Incident Report: Connection Pool Contamination Caused by pg_dump

Table of Contents

PostgreSQL is great, but that doesn’t mean it’s Bug-Free. This time in the production environment, I encountered another very interesting case: a production incident caused by pg_dump. This is a very subtle bug triggered by Pgbouncer, search_path, and special pg_dump operations.

Background Knowledge
#

Connection Contamination
#

In PostgreSQL, each database connection corresponds to a backend process that holds some temporary resources (state), which are destroyed when the connection ends, including:

Parameters modified in this session. RESET ALL;
Prepared statements. DEALLOCATE ALL
Open cursors. CLOSE ALL;
Listened message channels. UNLISTEN *
Execution plan cache. DISCARD PLANS;
Pre-allocated sequence values and their cache. DISCARD SEQUENCES;
Temporary tables. DISCARD TEMP

Web applications frequently establish large numbers of database connections, so in practice, connection pools are usually used to reuse connections and reduce the overhead of connection creation and destruction. Besides using various language/driver built-in connection pools, Pgbouncer is the most commonly used third-party middleware connection pool. Pgbouncer provides a Transaction Pooling mode, where the connection pool assigns a server connection to the client connection when a client transaction begins, and when the transaction ends, the server connection is returned to the pool.

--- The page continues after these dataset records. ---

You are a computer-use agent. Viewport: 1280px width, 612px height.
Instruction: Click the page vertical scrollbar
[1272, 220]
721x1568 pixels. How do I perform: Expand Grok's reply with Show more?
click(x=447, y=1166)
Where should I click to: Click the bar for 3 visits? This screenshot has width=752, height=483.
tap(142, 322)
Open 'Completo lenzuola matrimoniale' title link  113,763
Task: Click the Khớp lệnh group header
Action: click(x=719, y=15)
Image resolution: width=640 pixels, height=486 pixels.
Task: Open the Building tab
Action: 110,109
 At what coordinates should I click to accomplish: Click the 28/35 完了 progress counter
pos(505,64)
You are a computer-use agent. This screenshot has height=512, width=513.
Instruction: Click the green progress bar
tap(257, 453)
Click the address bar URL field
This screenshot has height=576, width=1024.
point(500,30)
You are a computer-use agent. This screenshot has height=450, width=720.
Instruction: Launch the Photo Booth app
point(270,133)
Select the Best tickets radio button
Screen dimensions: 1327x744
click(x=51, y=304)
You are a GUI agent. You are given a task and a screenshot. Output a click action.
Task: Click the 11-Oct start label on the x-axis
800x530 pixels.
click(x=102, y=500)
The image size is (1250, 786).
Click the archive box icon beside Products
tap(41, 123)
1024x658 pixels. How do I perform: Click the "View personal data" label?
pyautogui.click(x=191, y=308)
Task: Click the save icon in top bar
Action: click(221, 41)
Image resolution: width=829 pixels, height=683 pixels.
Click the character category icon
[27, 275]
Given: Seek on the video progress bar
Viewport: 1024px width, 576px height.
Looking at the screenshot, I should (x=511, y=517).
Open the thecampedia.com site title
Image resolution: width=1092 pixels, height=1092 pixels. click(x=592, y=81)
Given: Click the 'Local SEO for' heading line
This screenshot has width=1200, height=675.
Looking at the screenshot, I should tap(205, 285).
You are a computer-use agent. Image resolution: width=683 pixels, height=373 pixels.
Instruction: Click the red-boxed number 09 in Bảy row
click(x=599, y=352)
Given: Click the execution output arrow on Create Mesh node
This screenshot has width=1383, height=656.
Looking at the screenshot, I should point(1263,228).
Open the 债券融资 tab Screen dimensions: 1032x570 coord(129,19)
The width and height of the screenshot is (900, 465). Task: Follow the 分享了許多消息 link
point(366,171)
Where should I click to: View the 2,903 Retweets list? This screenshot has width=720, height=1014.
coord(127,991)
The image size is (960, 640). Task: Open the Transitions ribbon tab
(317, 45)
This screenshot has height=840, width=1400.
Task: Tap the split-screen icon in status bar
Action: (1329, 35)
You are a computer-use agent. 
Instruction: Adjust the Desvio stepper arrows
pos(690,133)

Transaction pooling mode also has some issues, such as connection contamination. When a client modifies the connection state and returns the connection to the pool, other applications may be affected unexpectedly. As shown in the diagram below:

Assume there are four client connections (frontend connections) C1, C2, C3, C4, and two server connections (backend connections) S1, S2. The database default search path is configured as: app,$user,public, and the application knows this assumption and uses SELECT * FROM tbl; to access table app.tbl in schema app by default. Now suppose client C2 executed set search_path = '' while using server connection S2, clearing the search path on connection S2. When S2 is reused by another client C3, C3 executing SELECT * FROM tbl will error because it cannot find the corresponding table in the search_path.

When client assumptions about connections are broken, various errors can easily occur.

Incident Investigation
#

The production application suddenly reported massive errors triggering circuit breaker, with error content being large amounts of objects (tables, functions) not found.

The first instinct was that the connection pool was contaminated: some connection modified the search_path and then returned the connection to the pool. When this backend connection is reused by other frontend connections, objects cannot be found.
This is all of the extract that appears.